▸ SOURCE INFORMATION:
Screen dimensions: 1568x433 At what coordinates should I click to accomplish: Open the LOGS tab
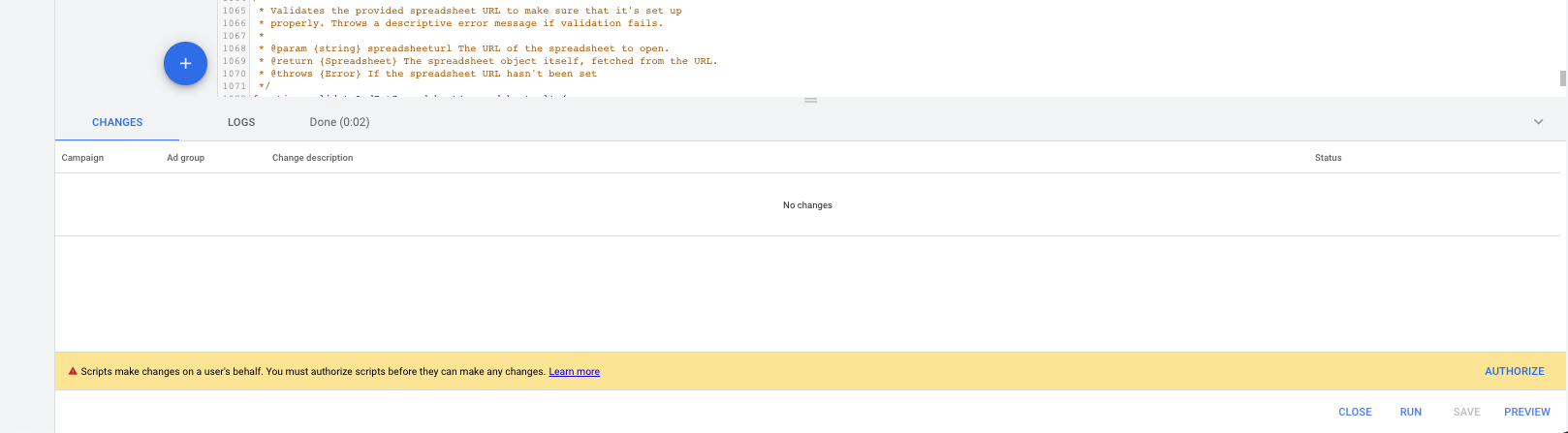241,122
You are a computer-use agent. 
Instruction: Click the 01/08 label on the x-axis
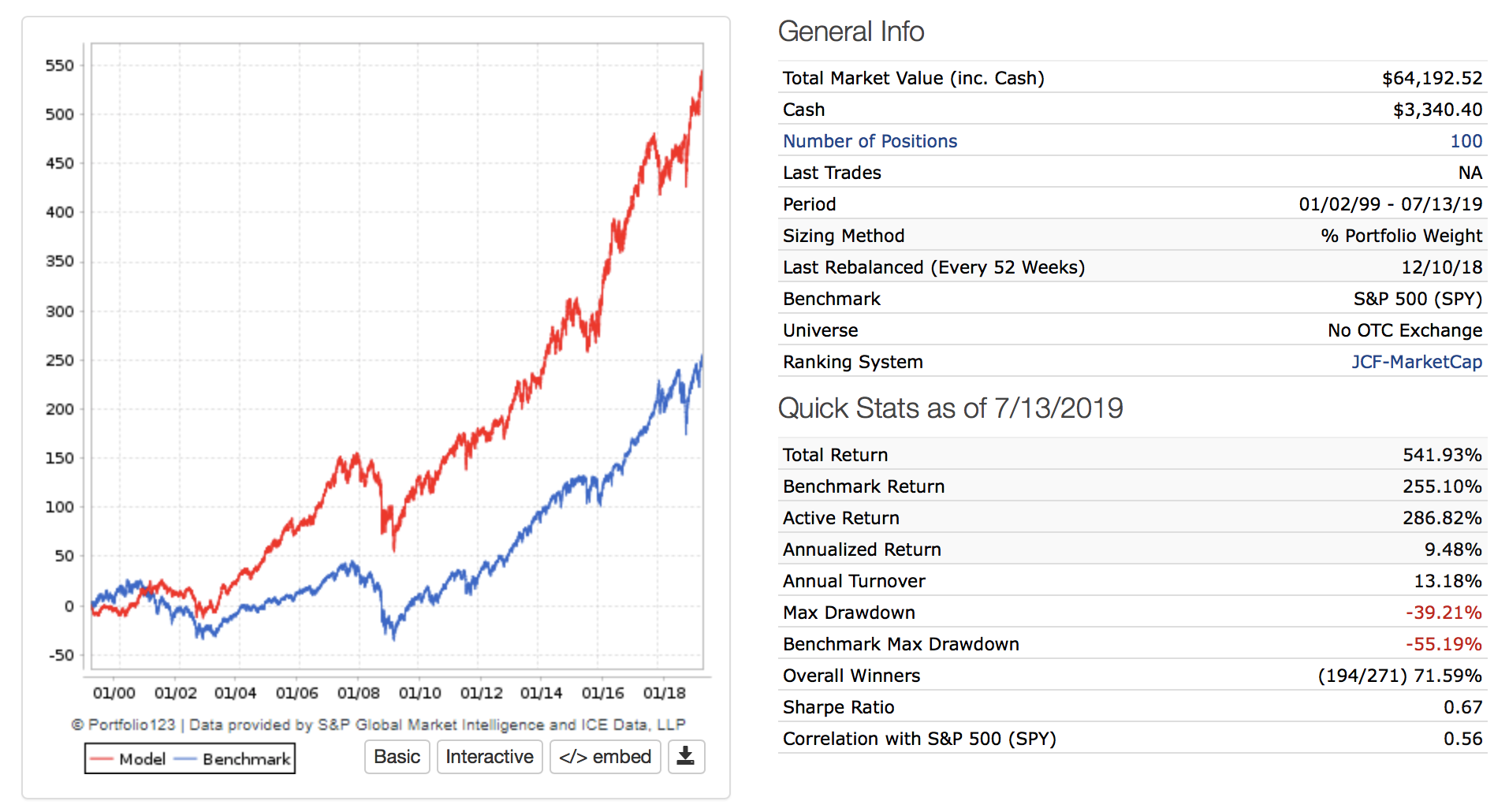click(359, 693)
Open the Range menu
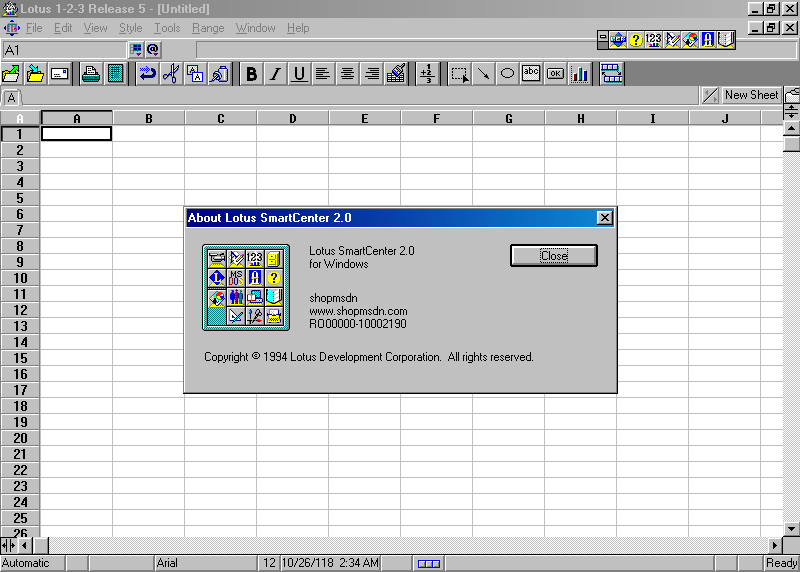800x572 pixels. pos(208,28)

▸ TASK OBJECTIVE: Transcribe all entries above exactly. Omit the pictures.

▸ TASK ANSWER:
Screen dimensions: 1568x433 At what coordinates should I click to accomplish: Open the LOGS tab
241,122
You are a computer-use agent. 
Instruction: Click the 01/08 label on the x-axis
click(359, 693)
Open the Range menu
800x572 pixels. pos(208,28)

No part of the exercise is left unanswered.